§ **Assignment**: Starting with the line that contains "Where should I click to: Tap", copy every remaining line of the data below exactly, the last one included.

'''

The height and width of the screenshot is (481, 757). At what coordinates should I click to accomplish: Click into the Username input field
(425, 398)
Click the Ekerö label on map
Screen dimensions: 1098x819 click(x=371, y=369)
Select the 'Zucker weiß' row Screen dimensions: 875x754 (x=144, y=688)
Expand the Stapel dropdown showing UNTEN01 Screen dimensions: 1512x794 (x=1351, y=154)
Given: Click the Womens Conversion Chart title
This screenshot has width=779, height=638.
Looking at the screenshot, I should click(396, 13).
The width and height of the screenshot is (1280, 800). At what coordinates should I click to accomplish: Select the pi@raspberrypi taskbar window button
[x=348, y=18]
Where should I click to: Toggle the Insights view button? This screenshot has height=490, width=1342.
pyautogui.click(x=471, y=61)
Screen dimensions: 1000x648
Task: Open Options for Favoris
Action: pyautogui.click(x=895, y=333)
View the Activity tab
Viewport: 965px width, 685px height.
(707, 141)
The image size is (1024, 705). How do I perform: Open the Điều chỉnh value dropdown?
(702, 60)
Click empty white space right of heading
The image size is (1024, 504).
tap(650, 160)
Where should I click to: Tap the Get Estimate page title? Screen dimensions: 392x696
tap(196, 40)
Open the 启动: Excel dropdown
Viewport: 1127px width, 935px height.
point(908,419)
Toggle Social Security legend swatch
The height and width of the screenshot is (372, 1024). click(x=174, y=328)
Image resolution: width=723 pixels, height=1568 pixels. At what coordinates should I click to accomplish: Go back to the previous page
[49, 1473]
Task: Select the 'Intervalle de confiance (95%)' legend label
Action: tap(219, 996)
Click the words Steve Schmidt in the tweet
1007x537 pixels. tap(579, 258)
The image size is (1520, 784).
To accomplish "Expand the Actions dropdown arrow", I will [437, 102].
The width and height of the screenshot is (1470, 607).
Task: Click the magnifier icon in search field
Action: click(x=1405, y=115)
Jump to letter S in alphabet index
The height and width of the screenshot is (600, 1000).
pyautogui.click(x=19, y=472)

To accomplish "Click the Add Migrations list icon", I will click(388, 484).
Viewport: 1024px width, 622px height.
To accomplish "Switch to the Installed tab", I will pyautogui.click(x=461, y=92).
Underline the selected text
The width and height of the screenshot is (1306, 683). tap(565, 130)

'''

§ **Task answer**:
Where should I click to: Tap the Get Estimate page title? Screen dimensions: 392x696
tap(196, 40)
Open the 启动: Excel dropdown
Viewport: 1127px width, 935px height.
point(908,419)
Toggle Social Security legend swatch
The height and width of the screenshot is (372, 1024). click(x=174, y=328)
Image resolution: width=723 pixels, height=1568 pixels. At what coordinates should I click to accomplish: Go back to the previous page
[49, 1473]
Task: Select the 'Intervalle de confiance (95%)' legend label
Action: tap(219, 996)
Click the words Steve Schmidt in the tweet
1007x537 pixels. tap(579, 258)
The image size is (1520, 784).
To accomplish "Expand the Actions dropdown arrow", I will [437, 102].
The width and height of the screenshot is (1470, 607).
Task: Click the magnifier icon in search field
Action: click(x=1405, y=115)
Jump to letter S in alphabet index
The height and width of the screenshot is (600, 1000).
pyautogui.click(x=19, y=472)

To accomplish "Click the Add Migrations list icon", I will click(388, 484).
Viewport: 1024px width, 622px height.
To accomplish "Switch to the Installed tab", I will pyautogui.click(x=461, y=92).
Underline the selected text
The width and height of the screenshot is (1306, 683). tap(565, 130)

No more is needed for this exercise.